25.04.2017  — Online-Redaktion Verlag Dashöfer.  Quelle: Finanzgericht Münster.

Die Finanzverwaltung ist berechtigt, im Rahmen einer Betriebsprüfung digitale Buchführungsdaten der Steuerpflichtigen auszuwerten. Hierfür werden zunehmend mathematisch-statistische Prüfungsmethoden wie die sog. Summarische Risikoprüfung eingesetzt, um Manipulations(un)wahrscheinlichkeiten zu ermitteln und in Zweifelsfällen die Besteuerungsgrundlagen zu schätzen.

Sowohl der Zugriff auf digitale Besteuerungsdaten als auch die Schätzung in der Betriebsprüfung sind Themen, die insbesondere für den Einzelhandel, der das Münsterland wirtschaftlich stark prägt, von Bedeutung sind. Im Einzelfall können hier bei allen Beteiligten Unsicherheiten bestehen: Wie weit gehen die Befugnisse der Finanzverwaltung bei der Dateneinsicht und -auswertung? Welche Reichweite haben die neuen Prüfungsmethoden bei bargeldintensiven Betrieben? Sind die – oft graphisch dargestellten – Prüfungsergebnisse für Steuerpflichtige und deren Berater nachvollziehbar? Diese und andere Fragen waren Gegenstand der Veranstaltung „Das kalkulatorische Mehrergebnis im Zeitalter der digitalen Betriebsprüfung“, die am vergangenen Montag in der Aula des Schlosses in Münster vom Finanzgericht Münster in Kooperation mit der Westfälischen Wilhelms-Universität Münster angeboten wurde. Mit über 280 Teilnehmern aus Rechtsprechung, Finanzverwaltung, Beraterschaft und Wissenschaft war die Veranstaltung vollständig ausgebucht.

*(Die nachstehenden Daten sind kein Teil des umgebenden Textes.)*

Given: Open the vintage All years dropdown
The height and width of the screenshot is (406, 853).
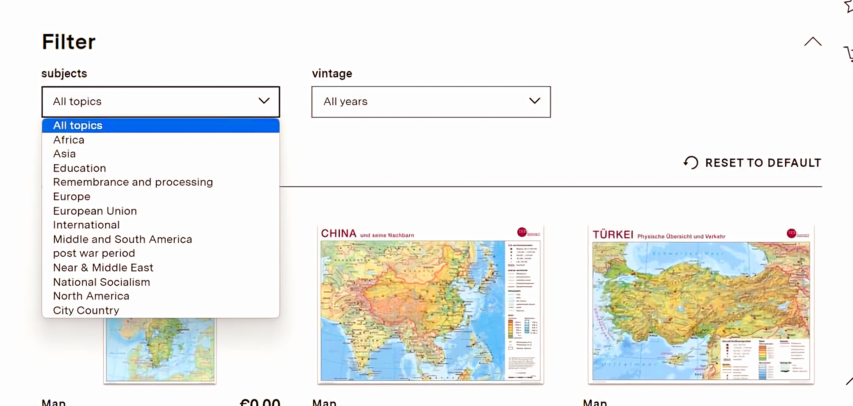Looking at the screenshot, I should point(430,102).
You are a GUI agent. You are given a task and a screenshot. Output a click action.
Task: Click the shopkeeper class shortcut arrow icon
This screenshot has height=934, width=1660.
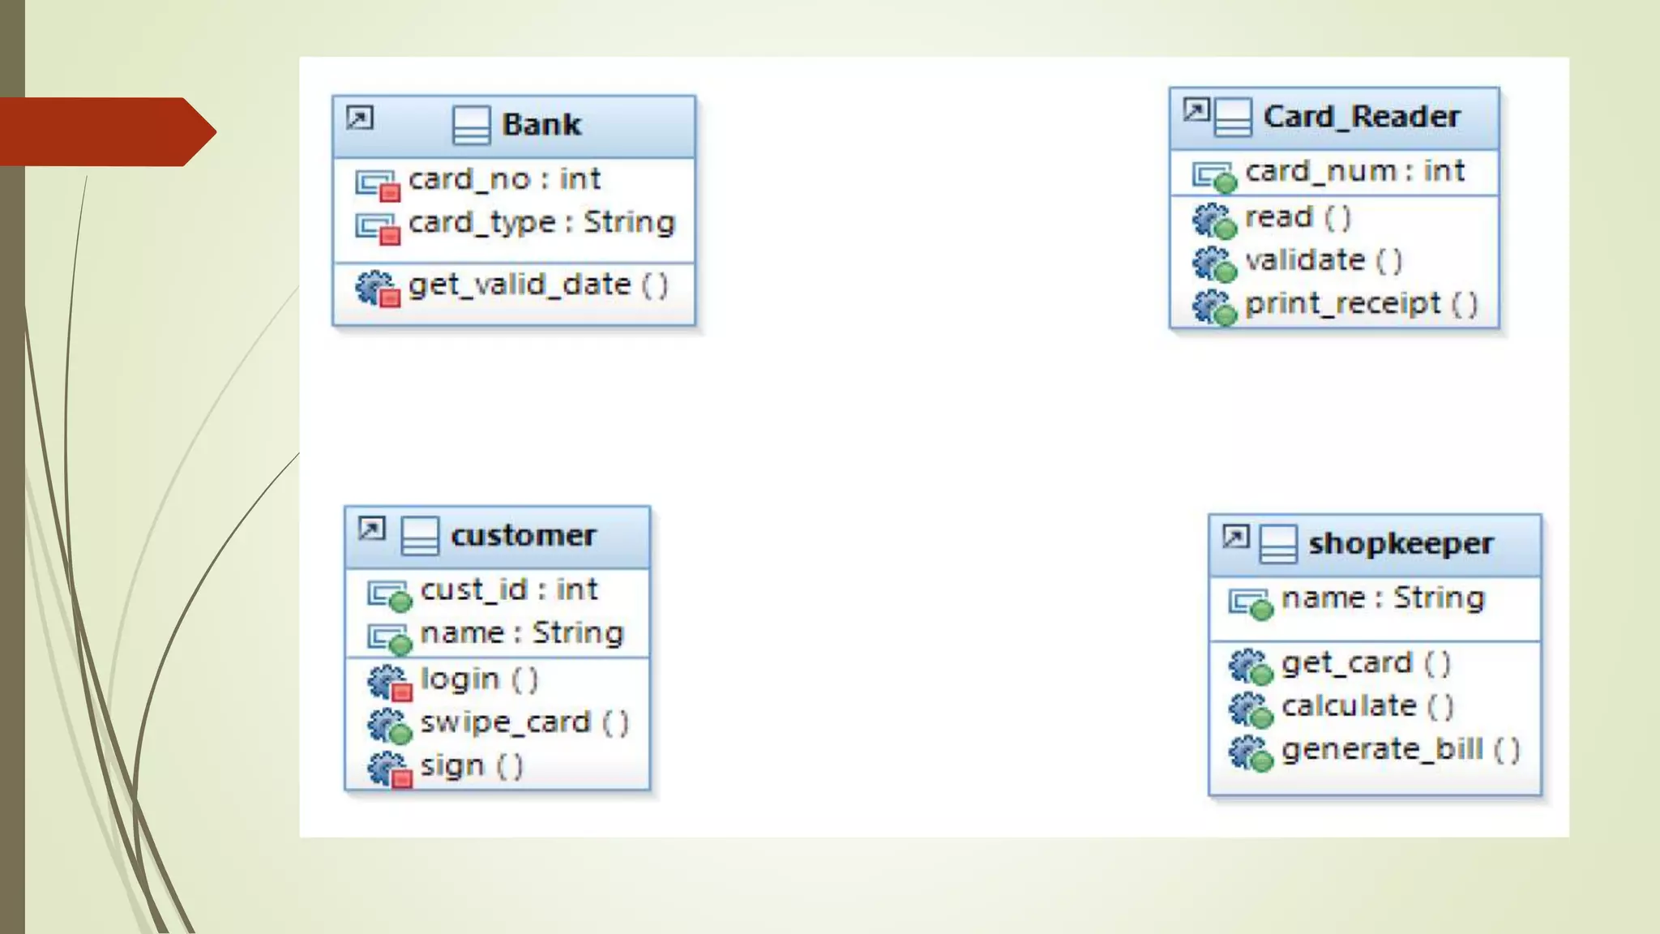(1235, 537)
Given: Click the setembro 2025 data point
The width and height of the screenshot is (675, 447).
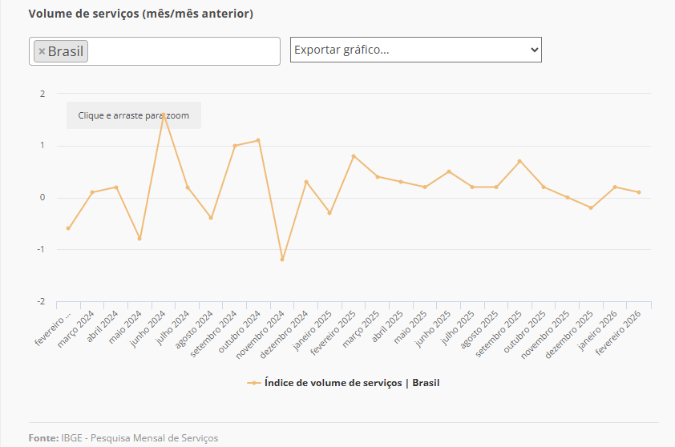Looking at the screenshot, I should coord(519,161).
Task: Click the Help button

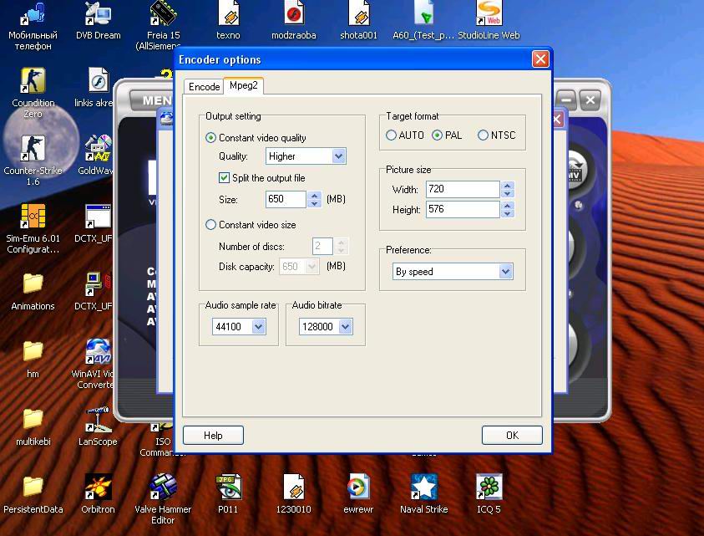Action: 213,435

In seiner Begrüßung wies der Präsident des Finanzgerichts Münster Johannes Haferkamp darauf hin, dass die Fortentwicklung der Betriebsprüfungsmethoden ihre Berechtigung habe, da die Prüfinstrumente an digitale Kassen- und Buchführungssysteme, die neue Manipulationsmöglichkeiten eröffneten, angepasst werden müssten. „Die Sorge der Unternehmer und Berater vor einer 'rechnerisch-technischen' Überlegenheit der Finanzverwaltung ist aber berechtigt. Eine Schätzung, die auf die Ergebnisse einer Summarischen Risikoprüfung gestützt wird, ist durch die Finanzgerichte voll überprüfbar.“

Universitätsprofessor Dr. Marcel Krumm, Inhaber des Lehrstuhls für Öffentliches Recht und Steuerrecht an der Westfälischen Wilhelms-Universität und zugleich im zweiten Hauptamt Richter am Finanzgericht Münster, arbeitete in seinem Grundsatzvortrag sodann die (verfassungs-) rechtlichen Problemfelder der neuen Prüfungsmethoden, die deshalb an sie zu stellenden Anforderungen und vor allem auch ihre rechtsstaatlichen Grenzen heraus. An den Vortrag schloss sich eine von Dr. Sascha Bleschick (Richter am Finanzgericht Münster) moderierte Podiumsdiskussion an, an der auch der Präsident der Steuerberaterkammer Westfalen-Lippe Dipl.-Betriebswirt Steuerberater Volker Kaiser und der Leiter des Betriebsprüfungsreferats der Oberfinanzdirektion Nordrhein-Westfalen Ltd. Regierungsdirektor Arno Becker teilnahmen und die auch die strafrechtliche Dimension der neuen Prüfungsmethoden in den Blick nahm. „Ein automatisches 'Der Graph schlägt aus, die Fahndung kommt' gibt es nicht“, erklärte Arno Becker. Es sei immer das Ziel der Betriebsprüfer, ein Gesamtbild der betrieblichen Daten zu erhalten. Volker Kaiser hob hervor, dass diese Prüfung und Wertung der tatsächlichen individuellen Verhältnisse des einzelnen geprüften Betriebes der entscheidende Gesichtspunkt bei der Anwendung der neuen digitalen Prüfungsmöglichkeiten sein müsse.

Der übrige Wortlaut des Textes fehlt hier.